TST autoriza bloqueio de cartão de crédito de devedor trabalhista

Decisão é o primeiro precedente da Subseção II Especializada em Dissídios Individuais (SDI-2) favorável à aplicação de medidas atípicas

Beatriz Olivon

A Subseção II Especializada em Dissídios Individuais (SDI-2) do Tribunal Superior do Trabalho (TST) determinou a suspensão dos cartões de crédito de um devedor e proibiu a emissão de novos até a quitação integral do débito. É o primeiro precedente do colegiado para a aplicação dessa medida atípica em execução (cobrança) trabalhista.

A possibilidade de adoção de medidas atípicas – o que pode incluir ainda bloqueio de Carteira Nacional de Habilitação (CNH) e de passaporte – está prevista no artigo 139, inciso IV, Código de Processo Civil (CPC) de 2015. O dispositivo já foi considerado constitucional pelo Supremo Tribunal Federal (STF).

Em fevereiro, os ministros do STF julgaram válida a aplicação dessas medidas coercitivas, desde que não avance sobre direitos fundamentais e observe os princípios da proporcionalidade e da razoabilidade (ADI 5941).

◆ **DADOS FORNECIDOS**
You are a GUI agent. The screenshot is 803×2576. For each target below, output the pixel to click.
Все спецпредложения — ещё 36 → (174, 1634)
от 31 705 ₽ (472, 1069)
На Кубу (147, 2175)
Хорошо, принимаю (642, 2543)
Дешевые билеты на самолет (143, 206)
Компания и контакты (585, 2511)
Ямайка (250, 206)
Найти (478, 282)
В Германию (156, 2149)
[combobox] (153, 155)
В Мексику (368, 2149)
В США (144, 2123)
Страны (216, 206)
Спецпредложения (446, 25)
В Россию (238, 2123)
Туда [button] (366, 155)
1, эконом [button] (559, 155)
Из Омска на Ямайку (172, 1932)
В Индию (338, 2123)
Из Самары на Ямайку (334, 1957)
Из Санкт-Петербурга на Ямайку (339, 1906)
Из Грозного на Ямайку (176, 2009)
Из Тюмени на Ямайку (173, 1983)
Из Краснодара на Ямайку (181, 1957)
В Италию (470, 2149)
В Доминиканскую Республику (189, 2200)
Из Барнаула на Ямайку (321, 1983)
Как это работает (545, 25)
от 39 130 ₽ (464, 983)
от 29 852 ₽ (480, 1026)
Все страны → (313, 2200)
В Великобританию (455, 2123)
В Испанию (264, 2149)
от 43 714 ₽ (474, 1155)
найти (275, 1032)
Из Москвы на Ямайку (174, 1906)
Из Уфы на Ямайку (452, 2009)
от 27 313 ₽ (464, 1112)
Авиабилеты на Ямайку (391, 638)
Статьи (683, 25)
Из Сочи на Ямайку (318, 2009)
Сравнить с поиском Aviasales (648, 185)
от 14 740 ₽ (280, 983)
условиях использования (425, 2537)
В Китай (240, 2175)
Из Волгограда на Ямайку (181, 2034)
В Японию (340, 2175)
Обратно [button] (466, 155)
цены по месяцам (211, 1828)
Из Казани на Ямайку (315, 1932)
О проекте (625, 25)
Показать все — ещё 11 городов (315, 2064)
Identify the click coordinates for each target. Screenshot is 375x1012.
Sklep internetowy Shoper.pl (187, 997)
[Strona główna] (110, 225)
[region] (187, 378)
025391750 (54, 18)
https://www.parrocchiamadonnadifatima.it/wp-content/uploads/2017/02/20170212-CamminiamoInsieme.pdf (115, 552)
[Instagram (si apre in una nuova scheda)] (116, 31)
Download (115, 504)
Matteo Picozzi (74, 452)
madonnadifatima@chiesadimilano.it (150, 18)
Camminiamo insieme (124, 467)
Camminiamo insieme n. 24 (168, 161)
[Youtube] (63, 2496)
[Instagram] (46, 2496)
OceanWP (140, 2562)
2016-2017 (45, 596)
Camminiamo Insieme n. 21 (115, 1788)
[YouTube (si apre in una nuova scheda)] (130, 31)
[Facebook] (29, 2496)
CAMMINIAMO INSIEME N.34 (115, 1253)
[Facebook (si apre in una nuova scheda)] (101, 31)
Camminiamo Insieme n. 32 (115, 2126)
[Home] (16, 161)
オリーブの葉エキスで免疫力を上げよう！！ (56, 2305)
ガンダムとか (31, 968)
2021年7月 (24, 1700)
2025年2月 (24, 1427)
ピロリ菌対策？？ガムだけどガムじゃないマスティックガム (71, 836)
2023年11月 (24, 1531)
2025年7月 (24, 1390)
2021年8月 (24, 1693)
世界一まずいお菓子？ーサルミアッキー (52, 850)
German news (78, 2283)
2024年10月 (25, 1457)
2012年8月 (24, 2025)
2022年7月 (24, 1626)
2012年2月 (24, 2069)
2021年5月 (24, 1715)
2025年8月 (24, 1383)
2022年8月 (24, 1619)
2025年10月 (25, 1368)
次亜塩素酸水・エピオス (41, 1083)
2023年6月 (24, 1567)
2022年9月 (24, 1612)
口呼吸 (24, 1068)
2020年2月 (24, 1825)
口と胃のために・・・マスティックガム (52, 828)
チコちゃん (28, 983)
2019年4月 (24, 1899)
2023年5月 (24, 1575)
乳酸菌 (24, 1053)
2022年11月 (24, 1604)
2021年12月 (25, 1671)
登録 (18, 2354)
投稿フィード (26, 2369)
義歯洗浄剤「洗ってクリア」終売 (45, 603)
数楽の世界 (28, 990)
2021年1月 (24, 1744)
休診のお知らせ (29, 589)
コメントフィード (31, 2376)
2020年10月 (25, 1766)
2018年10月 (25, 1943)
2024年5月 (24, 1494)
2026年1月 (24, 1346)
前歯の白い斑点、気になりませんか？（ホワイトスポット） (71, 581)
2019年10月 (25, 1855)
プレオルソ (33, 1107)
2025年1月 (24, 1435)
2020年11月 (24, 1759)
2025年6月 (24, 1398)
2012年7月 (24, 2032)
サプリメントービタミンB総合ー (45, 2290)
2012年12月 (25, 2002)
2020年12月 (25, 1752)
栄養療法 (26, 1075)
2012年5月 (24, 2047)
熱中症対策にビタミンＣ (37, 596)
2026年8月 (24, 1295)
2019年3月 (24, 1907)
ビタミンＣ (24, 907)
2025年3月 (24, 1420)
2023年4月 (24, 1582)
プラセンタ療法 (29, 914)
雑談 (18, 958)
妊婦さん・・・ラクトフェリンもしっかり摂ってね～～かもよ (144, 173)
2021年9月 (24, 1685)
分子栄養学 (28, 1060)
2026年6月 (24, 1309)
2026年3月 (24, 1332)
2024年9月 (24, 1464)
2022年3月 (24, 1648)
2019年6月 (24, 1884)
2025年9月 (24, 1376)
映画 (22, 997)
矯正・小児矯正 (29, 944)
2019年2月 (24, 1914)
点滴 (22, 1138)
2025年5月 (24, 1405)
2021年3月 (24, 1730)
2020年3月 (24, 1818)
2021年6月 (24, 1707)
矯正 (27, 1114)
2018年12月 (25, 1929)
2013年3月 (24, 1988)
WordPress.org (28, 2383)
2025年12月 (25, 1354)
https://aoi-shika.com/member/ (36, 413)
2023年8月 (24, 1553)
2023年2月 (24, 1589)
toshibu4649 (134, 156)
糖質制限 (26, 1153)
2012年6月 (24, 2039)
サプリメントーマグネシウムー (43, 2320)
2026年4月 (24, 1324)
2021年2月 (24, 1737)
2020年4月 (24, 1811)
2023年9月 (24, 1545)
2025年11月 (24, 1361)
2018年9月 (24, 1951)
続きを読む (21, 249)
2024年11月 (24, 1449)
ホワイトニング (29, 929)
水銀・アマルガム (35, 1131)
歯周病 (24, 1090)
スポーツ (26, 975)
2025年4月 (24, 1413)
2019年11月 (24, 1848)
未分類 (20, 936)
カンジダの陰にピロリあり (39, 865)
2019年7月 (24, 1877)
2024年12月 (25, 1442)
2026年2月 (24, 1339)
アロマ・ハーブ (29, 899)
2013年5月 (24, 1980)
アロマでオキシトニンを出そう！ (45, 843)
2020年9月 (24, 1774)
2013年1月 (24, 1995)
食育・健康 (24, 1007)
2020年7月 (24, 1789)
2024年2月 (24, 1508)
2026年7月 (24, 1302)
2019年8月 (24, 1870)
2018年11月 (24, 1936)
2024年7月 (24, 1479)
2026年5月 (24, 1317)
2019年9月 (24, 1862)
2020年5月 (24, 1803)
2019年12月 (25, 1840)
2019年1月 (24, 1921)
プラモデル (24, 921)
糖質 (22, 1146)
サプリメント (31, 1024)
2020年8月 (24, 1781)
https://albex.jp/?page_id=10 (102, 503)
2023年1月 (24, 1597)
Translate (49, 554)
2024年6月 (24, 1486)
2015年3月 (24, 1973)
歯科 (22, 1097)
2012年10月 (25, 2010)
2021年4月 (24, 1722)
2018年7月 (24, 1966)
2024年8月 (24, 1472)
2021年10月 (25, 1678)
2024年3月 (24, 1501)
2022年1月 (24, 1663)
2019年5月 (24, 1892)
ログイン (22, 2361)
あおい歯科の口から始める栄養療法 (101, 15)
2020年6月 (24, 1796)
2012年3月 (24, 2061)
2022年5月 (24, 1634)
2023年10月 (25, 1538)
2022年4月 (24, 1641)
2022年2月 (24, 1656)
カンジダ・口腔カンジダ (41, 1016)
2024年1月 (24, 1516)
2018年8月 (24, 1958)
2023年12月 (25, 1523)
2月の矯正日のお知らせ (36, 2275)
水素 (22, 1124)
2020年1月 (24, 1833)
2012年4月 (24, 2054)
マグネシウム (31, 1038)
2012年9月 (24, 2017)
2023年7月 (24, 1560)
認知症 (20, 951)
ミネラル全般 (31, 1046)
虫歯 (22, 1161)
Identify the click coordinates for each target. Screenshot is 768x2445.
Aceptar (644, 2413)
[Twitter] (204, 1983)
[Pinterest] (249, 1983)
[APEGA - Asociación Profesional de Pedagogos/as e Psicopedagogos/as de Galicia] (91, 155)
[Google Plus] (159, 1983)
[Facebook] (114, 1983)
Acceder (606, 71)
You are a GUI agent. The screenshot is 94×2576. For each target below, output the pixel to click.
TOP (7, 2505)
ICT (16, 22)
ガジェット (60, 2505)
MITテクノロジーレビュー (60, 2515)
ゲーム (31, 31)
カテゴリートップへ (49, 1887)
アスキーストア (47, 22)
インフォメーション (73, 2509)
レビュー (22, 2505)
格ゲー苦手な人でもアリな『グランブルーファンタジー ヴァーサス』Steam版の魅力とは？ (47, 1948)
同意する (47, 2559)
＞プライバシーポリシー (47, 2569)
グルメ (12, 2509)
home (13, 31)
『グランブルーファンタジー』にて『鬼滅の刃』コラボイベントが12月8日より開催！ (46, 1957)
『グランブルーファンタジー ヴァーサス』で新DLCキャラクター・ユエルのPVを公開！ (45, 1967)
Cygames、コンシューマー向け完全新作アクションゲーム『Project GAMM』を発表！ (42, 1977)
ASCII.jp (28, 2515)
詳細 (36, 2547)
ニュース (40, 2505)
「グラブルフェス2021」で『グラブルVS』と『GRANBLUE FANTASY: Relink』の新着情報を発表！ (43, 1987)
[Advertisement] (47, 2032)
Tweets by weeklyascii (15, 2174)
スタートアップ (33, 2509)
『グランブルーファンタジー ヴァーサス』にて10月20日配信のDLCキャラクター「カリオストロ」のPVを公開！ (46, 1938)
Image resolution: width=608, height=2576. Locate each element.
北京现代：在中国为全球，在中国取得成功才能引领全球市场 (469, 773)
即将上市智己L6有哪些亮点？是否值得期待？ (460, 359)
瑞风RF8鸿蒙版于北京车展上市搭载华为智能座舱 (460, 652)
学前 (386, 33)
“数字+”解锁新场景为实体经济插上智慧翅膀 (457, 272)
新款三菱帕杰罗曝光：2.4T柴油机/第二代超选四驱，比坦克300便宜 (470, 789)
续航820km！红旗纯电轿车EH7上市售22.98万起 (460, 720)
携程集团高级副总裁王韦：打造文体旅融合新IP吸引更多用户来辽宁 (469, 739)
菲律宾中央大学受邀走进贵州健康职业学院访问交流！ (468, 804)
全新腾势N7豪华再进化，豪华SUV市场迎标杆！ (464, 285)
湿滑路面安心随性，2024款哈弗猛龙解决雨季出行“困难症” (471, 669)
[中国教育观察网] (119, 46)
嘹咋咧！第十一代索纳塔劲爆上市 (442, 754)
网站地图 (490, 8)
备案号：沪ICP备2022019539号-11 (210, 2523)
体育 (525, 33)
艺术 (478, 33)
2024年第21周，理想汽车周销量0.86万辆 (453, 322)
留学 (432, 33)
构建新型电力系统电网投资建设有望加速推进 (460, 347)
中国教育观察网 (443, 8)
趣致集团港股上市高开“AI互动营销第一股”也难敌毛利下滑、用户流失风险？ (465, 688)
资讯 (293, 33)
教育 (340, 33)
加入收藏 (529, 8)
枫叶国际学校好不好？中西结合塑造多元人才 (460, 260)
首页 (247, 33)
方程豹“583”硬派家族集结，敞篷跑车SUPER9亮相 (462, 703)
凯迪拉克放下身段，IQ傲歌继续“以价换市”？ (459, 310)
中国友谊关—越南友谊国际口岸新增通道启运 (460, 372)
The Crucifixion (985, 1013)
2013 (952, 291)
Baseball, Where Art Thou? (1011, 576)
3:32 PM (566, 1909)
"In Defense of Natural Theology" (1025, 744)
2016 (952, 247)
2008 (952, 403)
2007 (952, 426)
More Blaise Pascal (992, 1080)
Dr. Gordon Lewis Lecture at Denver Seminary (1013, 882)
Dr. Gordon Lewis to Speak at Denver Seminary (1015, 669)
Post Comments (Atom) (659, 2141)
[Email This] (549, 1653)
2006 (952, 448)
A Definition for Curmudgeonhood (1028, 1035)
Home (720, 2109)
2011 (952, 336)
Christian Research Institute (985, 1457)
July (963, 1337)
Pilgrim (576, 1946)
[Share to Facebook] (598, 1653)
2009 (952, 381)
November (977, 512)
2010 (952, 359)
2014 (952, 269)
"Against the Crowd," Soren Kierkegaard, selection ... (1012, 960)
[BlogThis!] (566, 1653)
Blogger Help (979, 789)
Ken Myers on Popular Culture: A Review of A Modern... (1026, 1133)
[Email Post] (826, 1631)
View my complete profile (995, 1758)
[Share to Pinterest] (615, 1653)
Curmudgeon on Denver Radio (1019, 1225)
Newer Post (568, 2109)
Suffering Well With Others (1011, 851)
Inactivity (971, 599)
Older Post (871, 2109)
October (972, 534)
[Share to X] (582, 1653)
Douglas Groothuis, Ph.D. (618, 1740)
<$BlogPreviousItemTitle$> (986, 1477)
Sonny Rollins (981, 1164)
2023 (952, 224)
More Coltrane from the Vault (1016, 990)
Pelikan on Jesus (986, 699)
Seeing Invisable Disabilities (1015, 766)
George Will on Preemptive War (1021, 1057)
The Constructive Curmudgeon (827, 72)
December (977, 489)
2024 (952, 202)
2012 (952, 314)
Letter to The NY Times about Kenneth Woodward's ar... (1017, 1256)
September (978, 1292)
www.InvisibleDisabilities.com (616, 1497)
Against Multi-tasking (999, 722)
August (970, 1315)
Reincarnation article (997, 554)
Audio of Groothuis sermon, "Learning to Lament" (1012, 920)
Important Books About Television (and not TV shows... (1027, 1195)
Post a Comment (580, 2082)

◆ **INSTRUÇÃO**
Retome a notícia sobre o bloqueio de cartão de crédito de devedor trabalhista logo após a última frase apresentada. Não é preciso consultar as linhas.

◆ **RESPOSTA REDIGIDA**
No caso julgado pela SDI-2, a ordem de suspensão dos cartões de crédito e de proibição de emissão de novos foi considerada ponderada diante das circunstâncias. Hoje, na Justiça do Trabalho, cerca de sete mil processos discutem a adoção dessa medida, de acordo com levantamento realizado pela empresa de jurimetria Data Lawyer.

O mesmo colegiado já havia decidido, em outros três casos, pela impossibilidade de suspensão de cartão de crédito. A questão ainda poderá ser julgada pela SDI-1, que uniformiza a jurisprudência das turmas do TST e tem composição diferente. Nas turmas, foram localizadas cinco decisões pela Coordenadoria de Jurisprudência do TST, que analisaram apenas questões processuais, sem entrar no mérito.

No julgamento, os ministros da SDI-2 destacaram que o caso não trata de mera insolvência. Levaram em consideração que a reclamação trabalhista tramita há cinco anos e durante esse período foram tentados, sem sucesso, todos os meios executivos usuais – pedidos de penhora e inscrição em cadastros de inadimplentes, entre outros.

De acordo com eles, o devedor não manifestou interesse algum em efetuar o pagamento do débito. “A inação do devedor acena para a possibilidade de adoção de medida atípica, capaz, pois, de fomentar o seu interesse na busca por alternativas para o adimplemento da obrigação”, afirma o relator, ministro Luiz José Dezena da Silva (ROT-838-97.2022.5.09.0000).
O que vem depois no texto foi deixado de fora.